How have you seen the horror genre change over the years and do you think there’s more that can be done to educate readers and authors on Jewish culture?

I think the horror genre has become increasingly diverse. In terms of educating readers and authors, I think it’s important for authors in particular to examine the antisemitic coding of more classic horror when working on their own stories. For example, the Jewish coding in Stoker’s Dracula. But just as important is examining the racism, homophobia, anti-Romani sentiment, and xenophobia inherent in classic horror, which in turn has influenced pop culture and contemporary horror.

Following up, how do you think that process will continue to evolve through the years?

I’m hopeful that the horror genre will continue to grow more diverse, not just in publishing, but also the film and videogame industries.

How do you feel the Jewish community has been represented thus far in the genre and what hopes do you have for representation in the genre going forward?

Compared with other genres, I haven’t seen much in terms of horror that centers Jewish characters and themes. I know that I will continue to write Jewish horror, and I hope other authors will follow.

Do you think there is a difference between Jewish horror and horror that is Jewish or are they one in the same? For example, the realism of the Holocaust is horrifying and the otherness that comes with it compared to the folkloric horror of dybbuks, possession and other creatures?

I think that anyone who is familiar with Jewish history—not only the Holocaust, but medieval blood libel, pogroms, the Inquisition, etc.—can see horror in the sheer cruelty and violence to which Jews have historically been victim to. I think that, for me at least, the landscape of Jewish history is thematically and visually very Gothic and evocative of traditional horror scenery.

So, I wouldn’t say that there is a difference between Jewish horror and horror that is Jewish, only that one explores the folkloric side of Jewish myth and culture, while the other explores the banal and much more horrifying reality. What’s truly fascinating is when you can superimpose the folklore atop the reality, as I did in The City Beautiful, which combines the supernatural possession of a dybbuk with the real-life horror of the antisemitic pogroms that spread through the Russian Empire in the 1880s. This is another theme I explore in my Fall 2023 horror novel, A Monstrous Vengeance, which is set in Lithuania during the Holocaust, and explores a golem’s journey to understanding what it means to be human, during a time when humans committed unspeakable atrocities.

Who are some Jewish horror authors you recommend our audience check out?

I would highly recommend Ava Reid, who has a horror novel coming out on May 24 called Juniper & Thorn, and Sam J. Miller, who wrote a queer ghost story called “The Blade Between.”

What is one piece of advice you would give horror authors today?

For horror authors in particular, I would recommend really trying to dig into what they want their book to tell, and what they hope their audience will take away from it. For me, horror has always been a way to dissect and discuss fears, experiences, and insecurities, and I feel that when I tap into my own history, that’s when horror becomes horror at its finest.
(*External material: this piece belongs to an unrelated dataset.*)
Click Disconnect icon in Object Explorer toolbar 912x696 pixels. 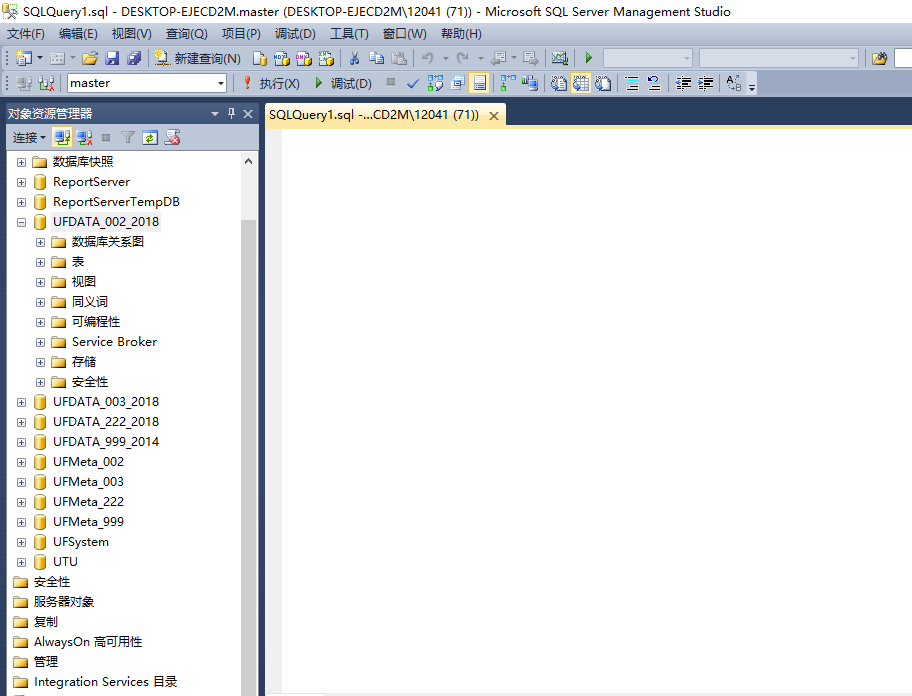point(85,138)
And to the Jewish writers out there who are just getting started, what advice would you give them?

It would ultimately depend on where they are at in their journey. If they are just getting started, and this advice applies to horror authors as well, I would recommend that they don’t give up on their writing. This can be a very hard industry, and rejection is unfortunately part of the process.

Understand that the story you’re trying to tell is important, and there is an audience for the book, and that there are people who will need the story you’re trying to tell—who will grasp at your book as a lifeline.